Liar! You went off and got that nine to five job. You hated it just to be a self-fulfilled profit. You married had children, a mortgage, watched your weight creep up and quietly attended the funerals of family and friends. You distracted yourself with a fancy of the moment. Big deal you didn’t get caught in the spiral of drugs or booze. You just got addicted to other things.

Food. Talk about getting attached to the five senses. Man put a pot of chili in front of your maw and stand back. A black hole couldn’t suck it dry any faster. Taste! You tongue moves in perpetual search of the ultimate taste. You don’t give a rip. Salty, sweet, sour, hot, spicey. Slather your tongue on anything. If someone coated roadkill with peanut butter you’d probably try it.

Touch. Man talk about an addiction. If you thought it would feel good you’d tie yourself to a tree and expose your private parts to a passing bear to sharpen his claws. Some folks got into Cocaine; you decided that gratifying your sexual cravings might bring you the same wonderment. Even today you’d roll over and play dead if someone would scratch your back just right.

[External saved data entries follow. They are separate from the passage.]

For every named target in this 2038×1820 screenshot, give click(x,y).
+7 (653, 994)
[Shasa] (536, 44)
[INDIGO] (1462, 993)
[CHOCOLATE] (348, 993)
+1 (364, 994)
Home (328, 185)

Listen to the wind! You know you love it. You’ve been plying your ears with sound combinations night and day. You’ll listen to anything. Whale moans, rifles firing, train horns, horrible rock groups, chamber music, chamber pots. You mark your days with sound. The ticking of clocks is better than the quiet of digital time keepers.

Sight. You’ve split the universe with your sight. Good looking versus bad looking. And yet you let even that line of demarcation wander. You prance through an art gallery or a museum tempting your sense. Where is that piece of art that screams “STOP.” It always seems to be the image that stirs some other sense or senses. You could be crossing a busy highway and if a ravishing beauty appeared in your eye sight you freeze even if it meat death to watch her. Dad, but you’d probably do the same thing if a picture of a chili pepper or steam locomotive came into view.

Smell. Most folks don’t roll in smells. You’re as bad as a dog rolling across a dead squirrel. Come on you know the smell that centers your attention. The perfume a woman wears like a veil. You’d follow that to hell. Close on the heels would be the smell of a fresh tomato and basil sauce or a cinnamon bun dressed in vanilla icing. Damn, your tongue is dancing in your mouth as you think this.”

A woodpecker hammers at a hollow tree trunk. What if the woodpeckers know Morse Code? Maybe its encrypted. Listen. Bet you wish you’d done a better job learning in the Boy Scouts. Tap tap tap. Dot dot dot. Is that a dash?

Decode the message. “One of those idiot humans sitting on a rock up here. STOP. Will notify when he gets off his ass. STOP.”

Down far away, I hear a freight train beginning its slow grind through the mountains. I know the path. Oh, I know the passage of the rails. Mill Creek, Dendron, Andrews’ Geyser, Anne’s Treasure, Graphite, Coleman, Jarrett Tunnel, Swannanoa Tunnel, Ridgecrest, Black Mountain. It’s just history. THe history of steel rails, headed for the Murphy Branch.

Damn! I’m hungry! What’s for lunch. Maybe a beer, a sub, and some flailing guitar music before I lash myself in for the long ride back to where I am right now.